Starting with the line that contains "Given: Open the" and going on through the end of the records, output only those records as a two-column CSV with the headers instruction and answer. Give one row per record, put each value in a single quoted field with its line breaks turned into spaces, and leave the pictures out.

**Data in this exercise:**
-- -- --

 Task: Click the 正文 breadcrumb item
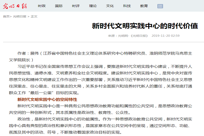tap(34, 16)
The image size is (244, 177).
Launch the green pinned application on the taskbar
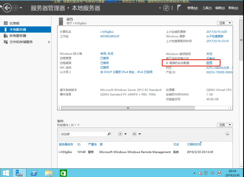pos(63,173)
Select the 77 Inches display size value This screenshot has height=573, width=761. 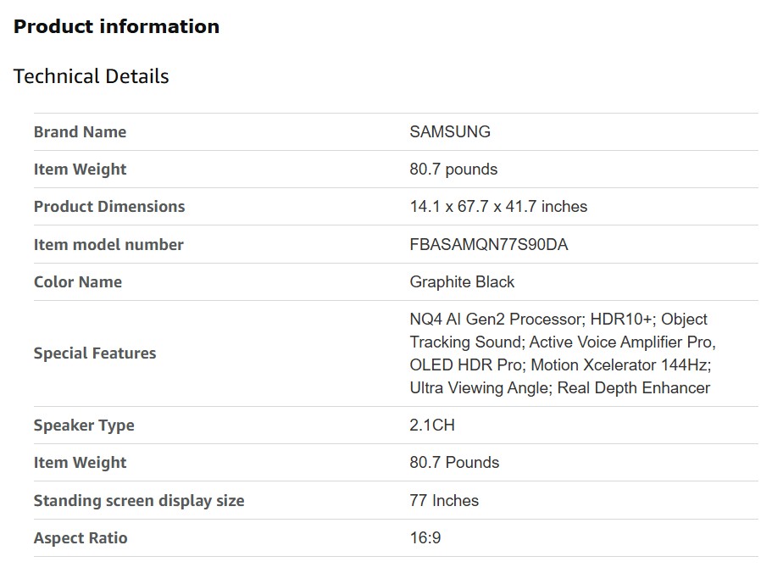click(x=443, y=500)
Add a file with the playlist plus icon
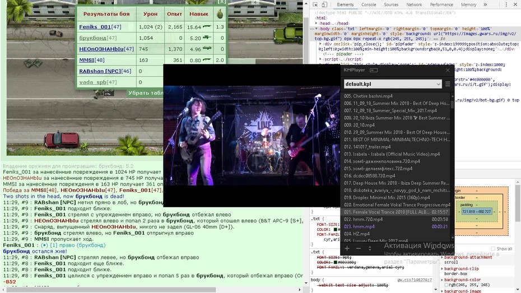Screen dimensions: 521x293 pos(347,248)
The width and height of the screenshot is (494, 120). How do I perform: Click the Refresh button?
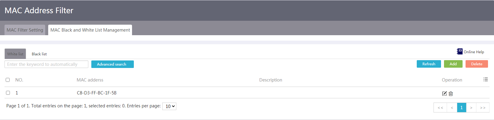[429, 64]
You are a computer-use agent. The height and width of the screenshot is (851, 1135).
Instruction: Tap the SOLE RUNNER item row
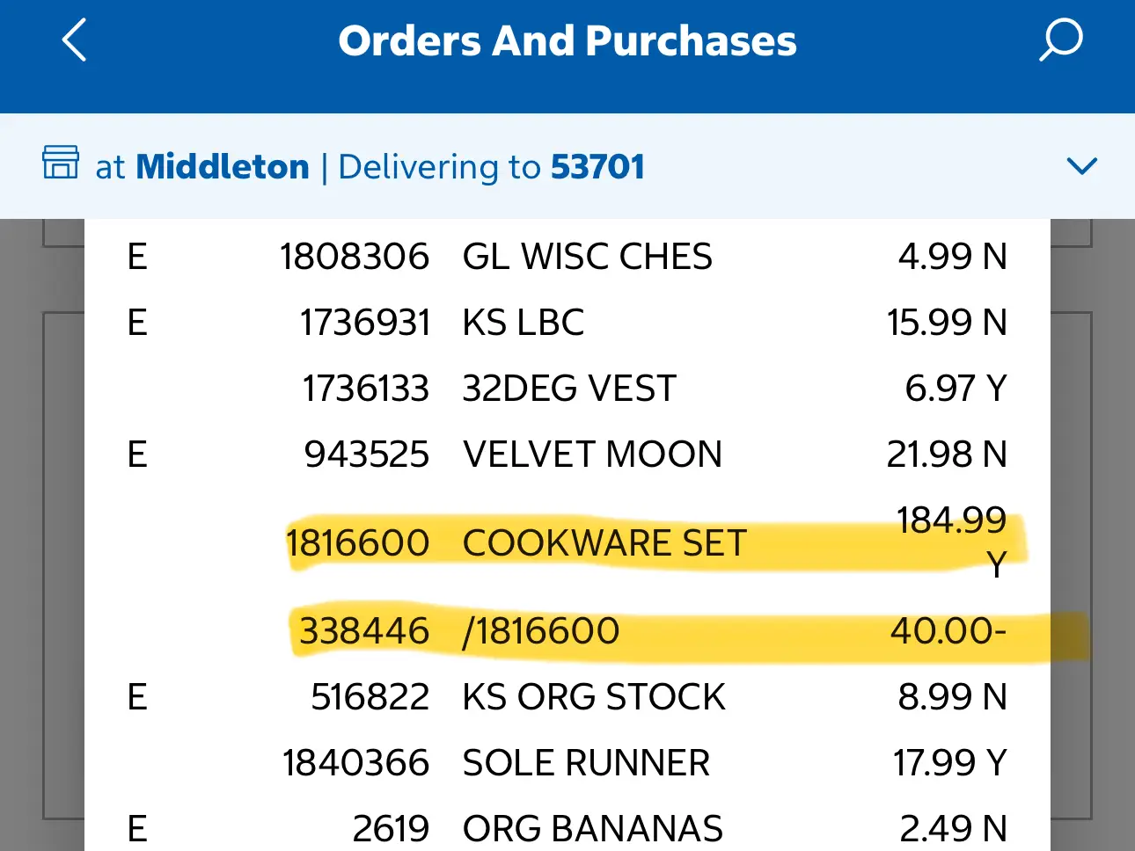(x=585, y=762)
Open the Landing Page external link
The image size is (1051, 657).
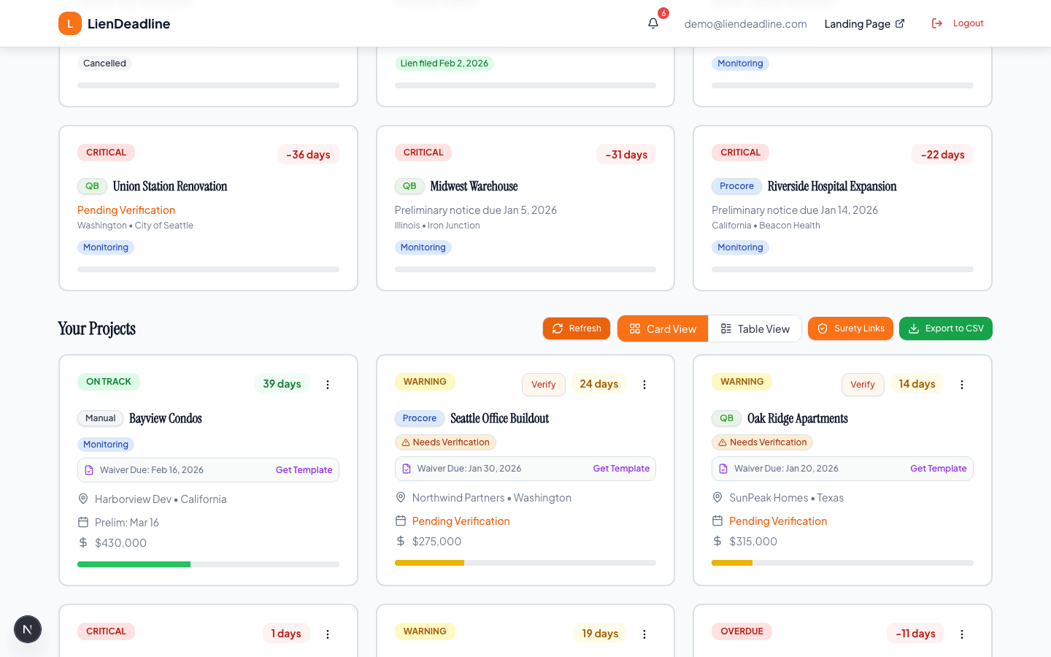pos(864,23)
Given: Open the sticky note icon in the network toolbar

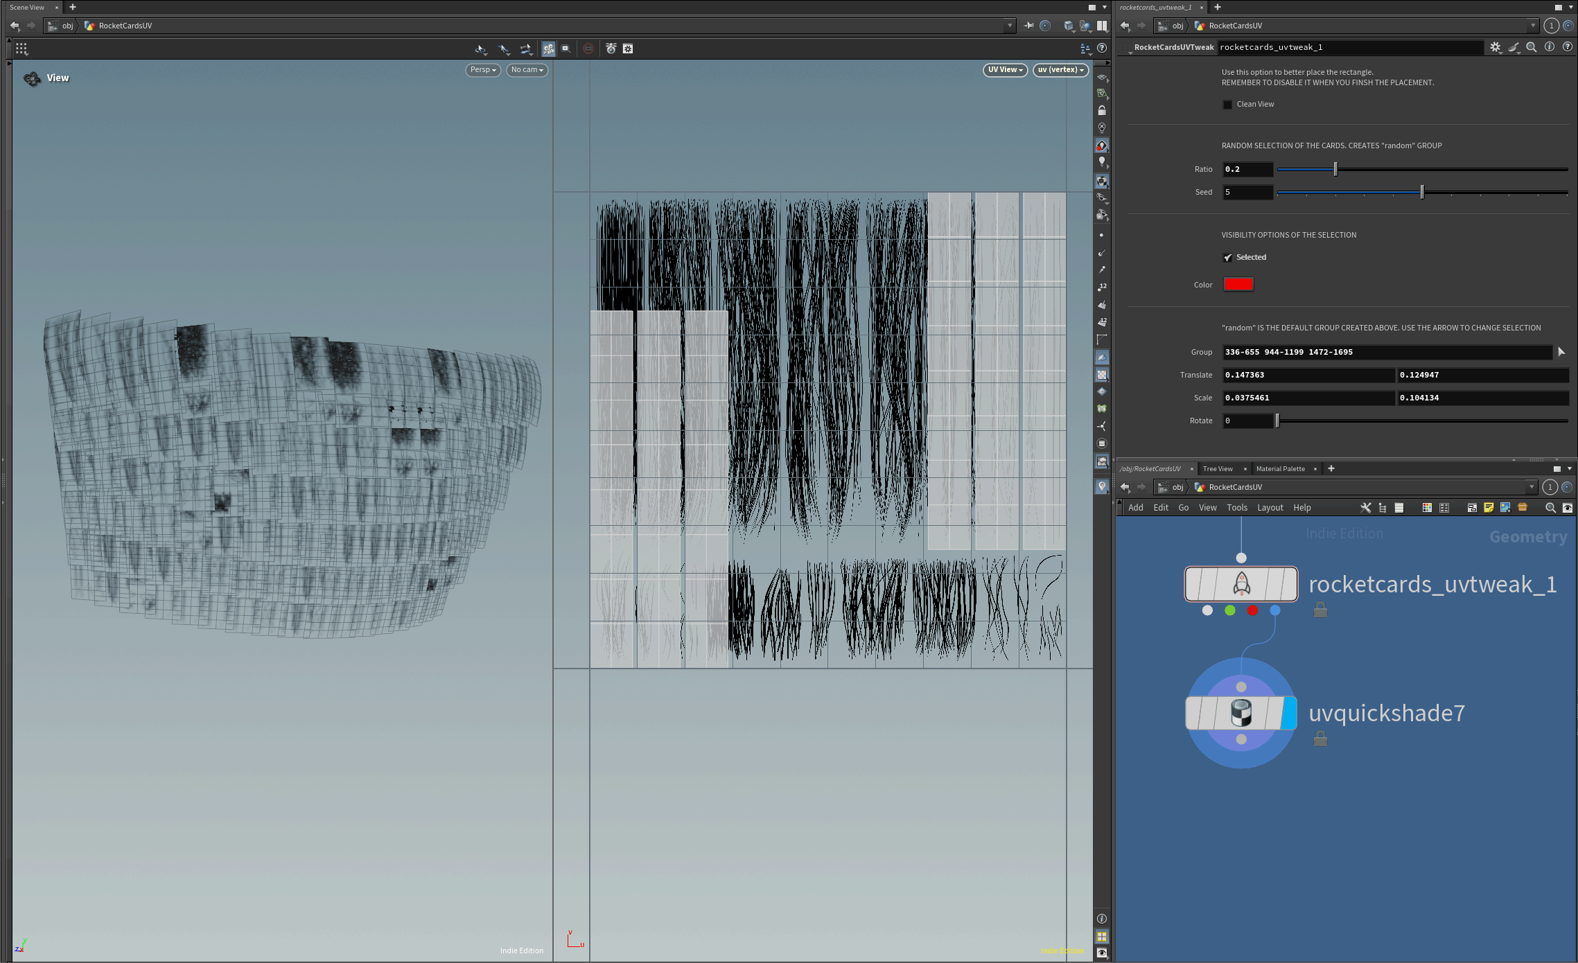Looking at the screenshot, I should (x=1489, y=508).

-- -- --

**Answer for the task:**
instruction,answer
"Given: Open the sticky note icon in the network toolbar","Looking at the screenshot, I should (x=1489, y=508)."